CareerArc Social Recruiting
- Website type: Company
- Owner: CareerArc Group
- Website: https://www.careerarc.com/
- Commercial: Yes
- Launched: 2009
- Current status: Active

= CareerArc Social Recruiting =

CareerArc Social Recruiting (formerly TweetMyJobs) is a social recruiting software company headquartered in Burbank, California. The company was founded in March 2009, and is a division of CareerArc Group. The company has offices in Burbank, California, and Marlborough, Massachusetts. The platform provides a social recruiting system to connect job seekers with hiring employers.

==History==
The company was founded in 2009 as TweetMyJobs.

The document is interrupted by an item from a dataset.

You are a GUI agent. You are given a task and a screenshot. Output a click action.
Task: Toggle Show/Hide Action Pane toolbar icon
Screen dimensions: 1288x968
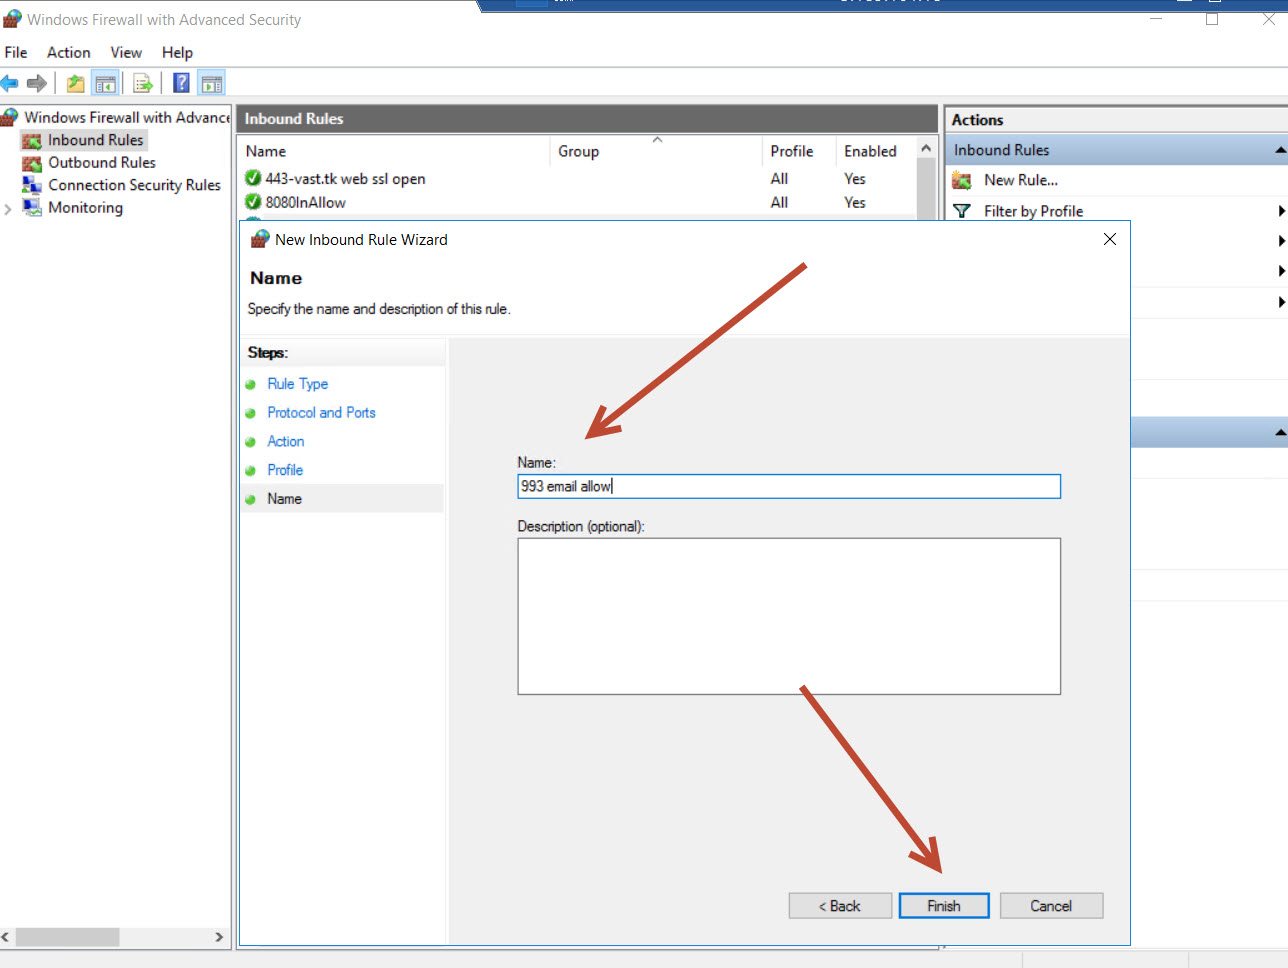pos(211,83)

On November 7, 2011, TweetMyJobs launched a version of their platform designed for veterans as part of the Joining Forces initiative announced by President Barack Obama. Aneesh Chopra, the former CTO of the United States, wrote a blog post stating that "leaders in social media have joined the movement... Twitter, through TweetMyJobs, will reach millions of veterans through their networks."

TweetMyJobs' government platform was announced on January 19, 2012, when the city of Atlanta, Georgia, launched atlanta.tweetmyjobs.com to help Atlanta residents find work. Subsequently, the government platform was launched in Newark, New Jersey; Houston, Texas; Nassau County, New York; Ramapo, New York; Columbia, South Carolina; and the territory of Puerto Rico.

On July 23, 2015, the company announced it is rebranding as CareerArc Social Recruiting.

On April 3, 2024, the company expanded to include automated video creation, through the acquisition of Lumina, a popular HR technology startup. After using the Lumina integration, a major U.S. health system and long-time CareerArc customer reported, "more engagement, more job clicks per post, and better reach than a traditional static post."